Information shown Start Marker

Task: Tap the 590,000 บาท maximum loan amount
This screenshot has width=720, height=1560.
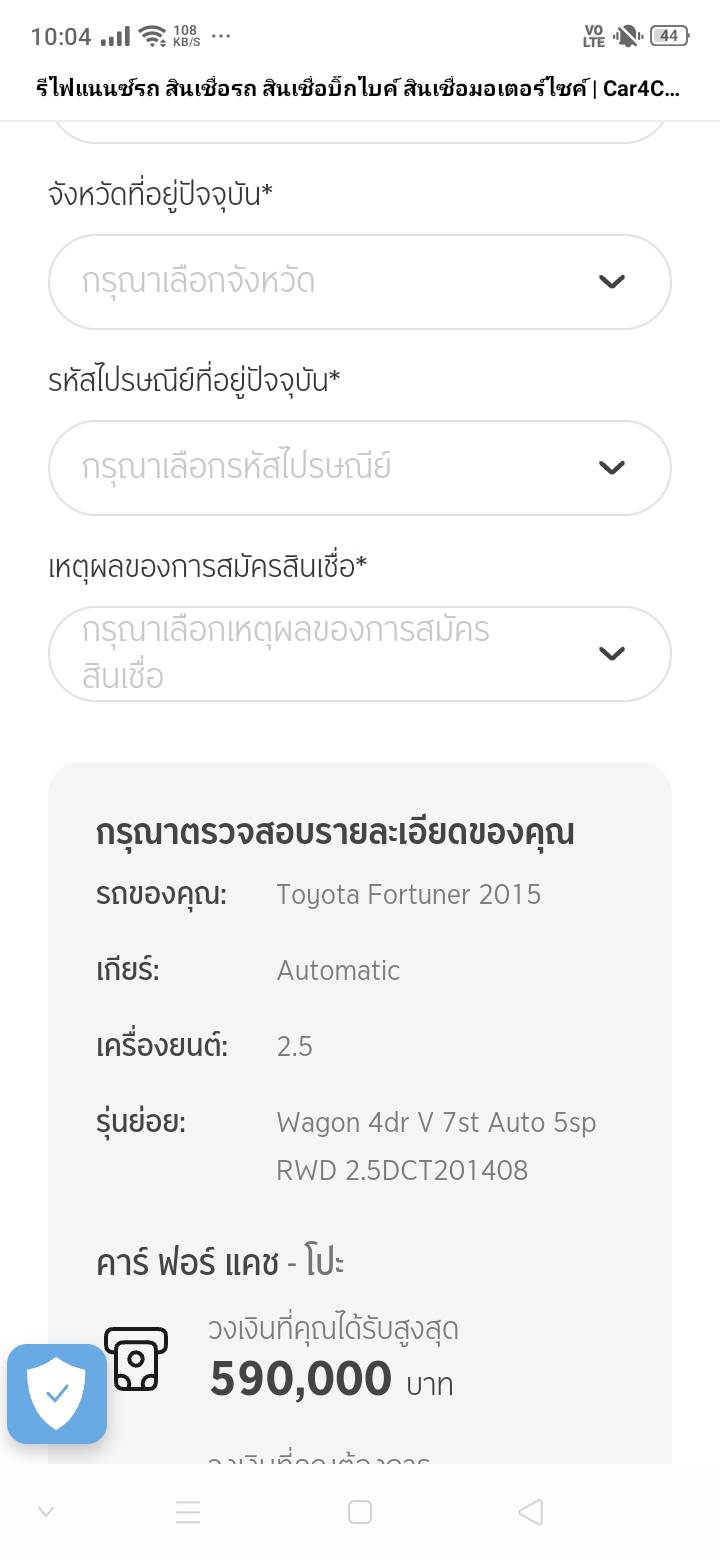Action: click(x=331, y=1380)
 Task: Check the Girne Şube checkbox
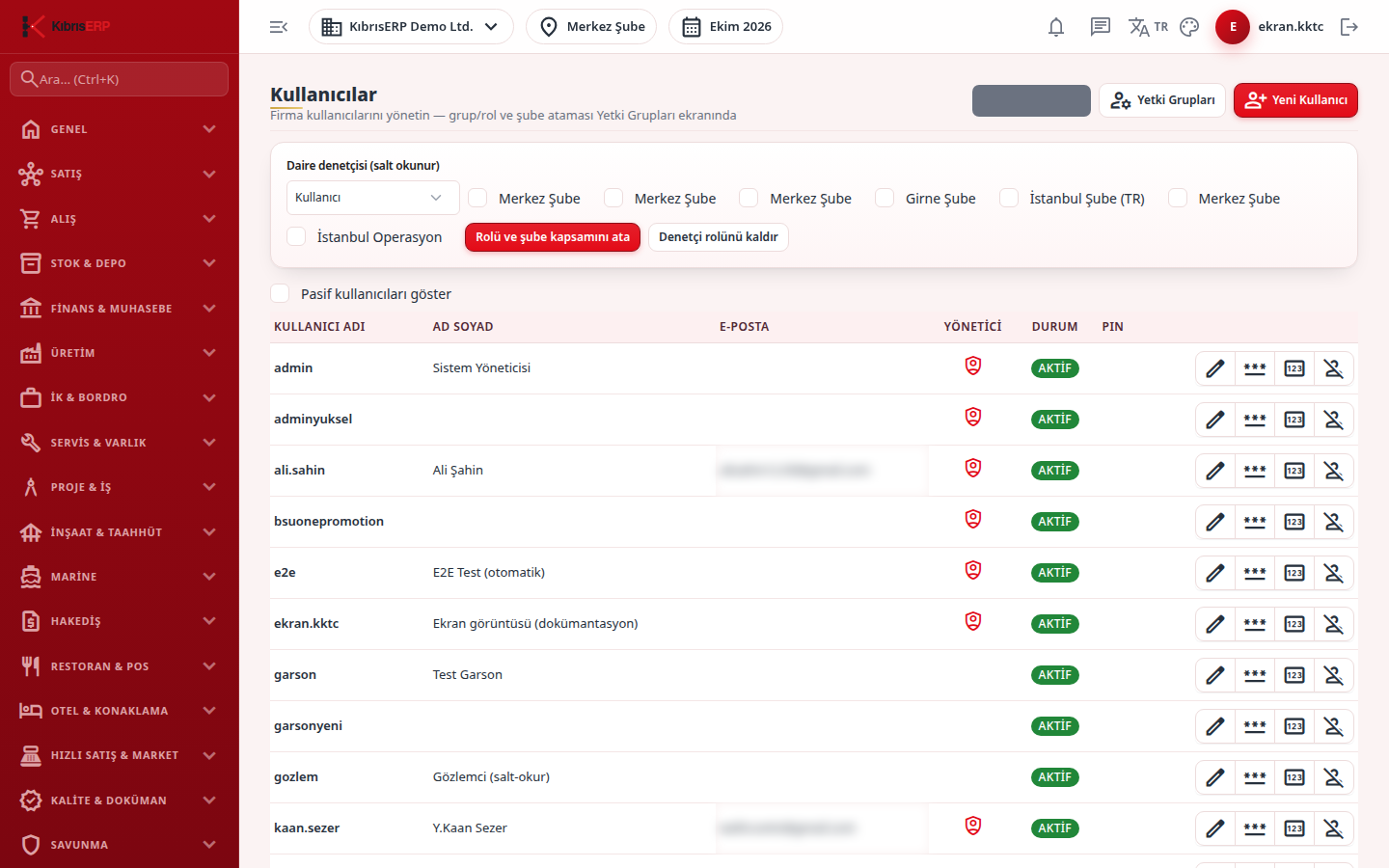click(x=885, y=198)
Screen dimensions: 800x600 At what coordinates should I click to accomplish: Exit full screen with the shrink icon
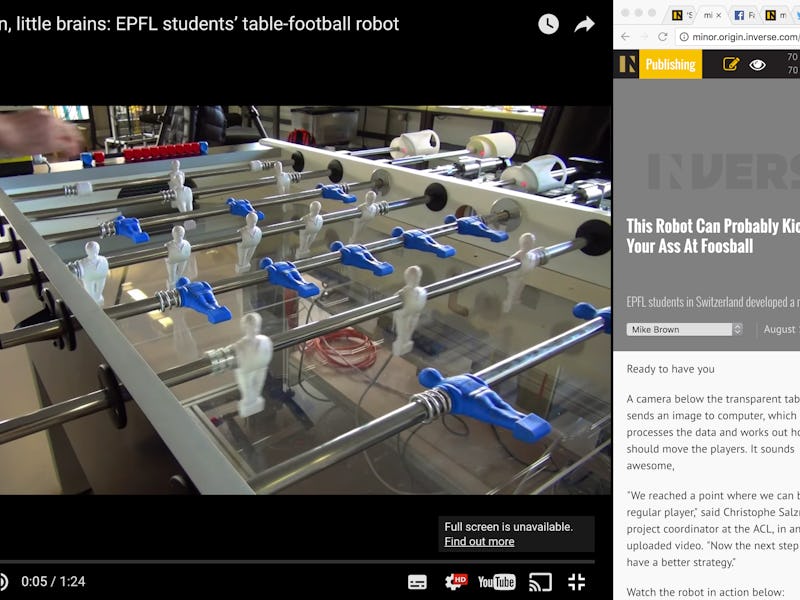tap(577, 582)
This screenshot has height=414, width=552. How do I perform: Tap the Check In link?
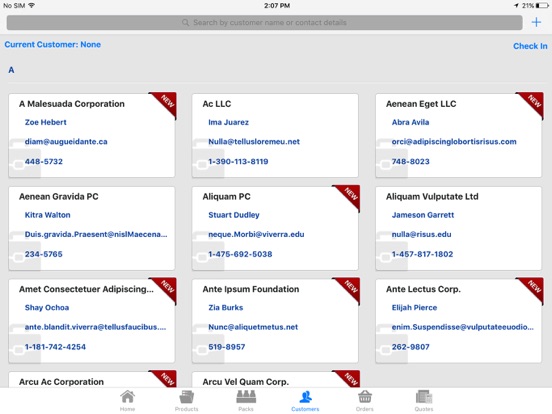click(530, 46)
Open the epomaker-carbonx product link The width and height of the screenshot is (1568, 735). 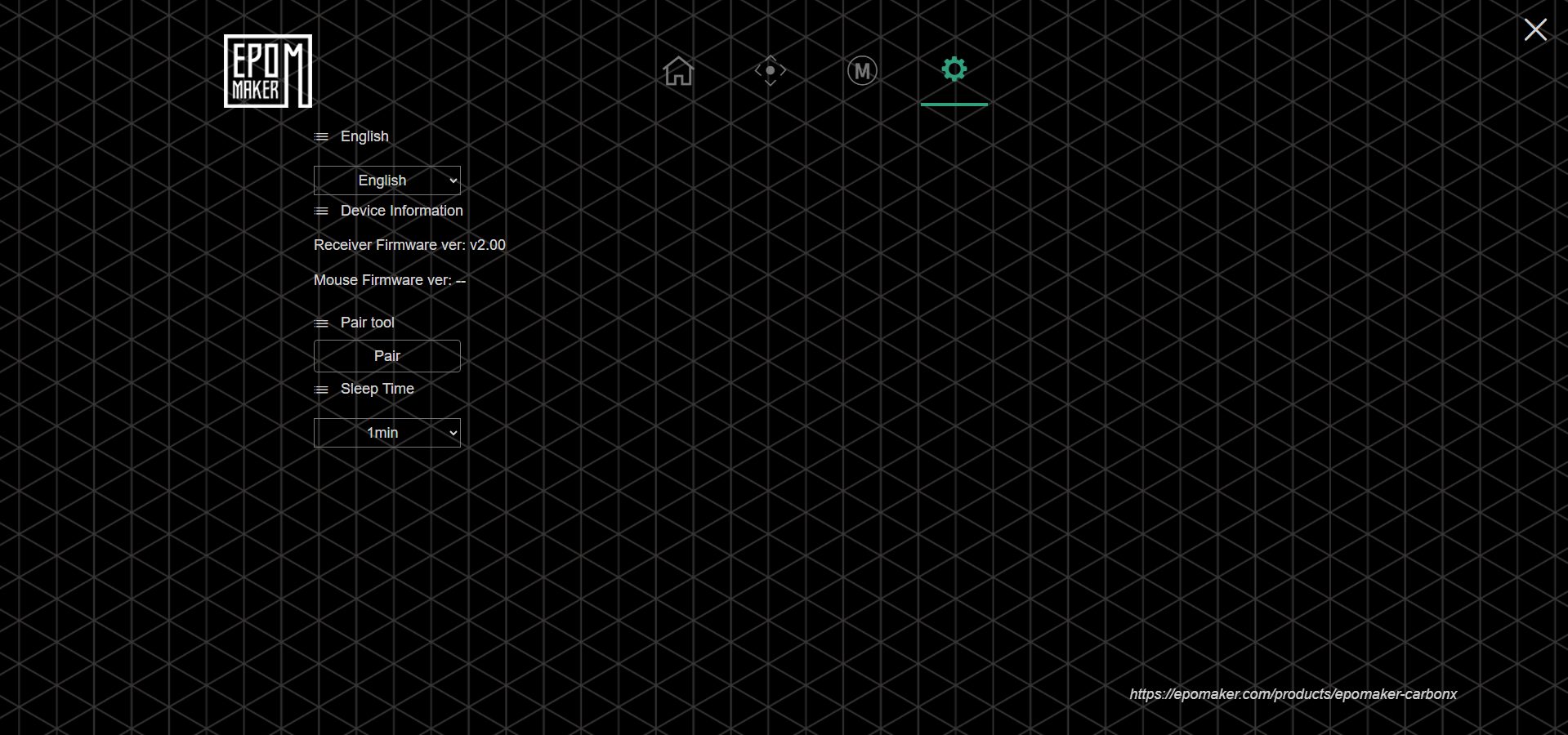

Information shown End Marker

Instructions to follow
Pictures are to be left out, while the records are copied word for word.

Solution for this task
Task: Tap the 590,000 บาท maximum loan amount
This screenshot has width=720, height=1560.
Action: click(x=331, y=1380)
 Task: Check the Girne Şube checkbox
click(x=885, y=198)
Screen dimensions: 800x600 At what coordinates should I click to accomplish: Exit full screen with the shrink icon
tap(577, 582)
This screenshot has height=414, width=552. How do I perform: Tap the Check In link?
click(530, 46)
Open the epomaker-carbonx product link The width and height of the screenshot is (1568, 735). 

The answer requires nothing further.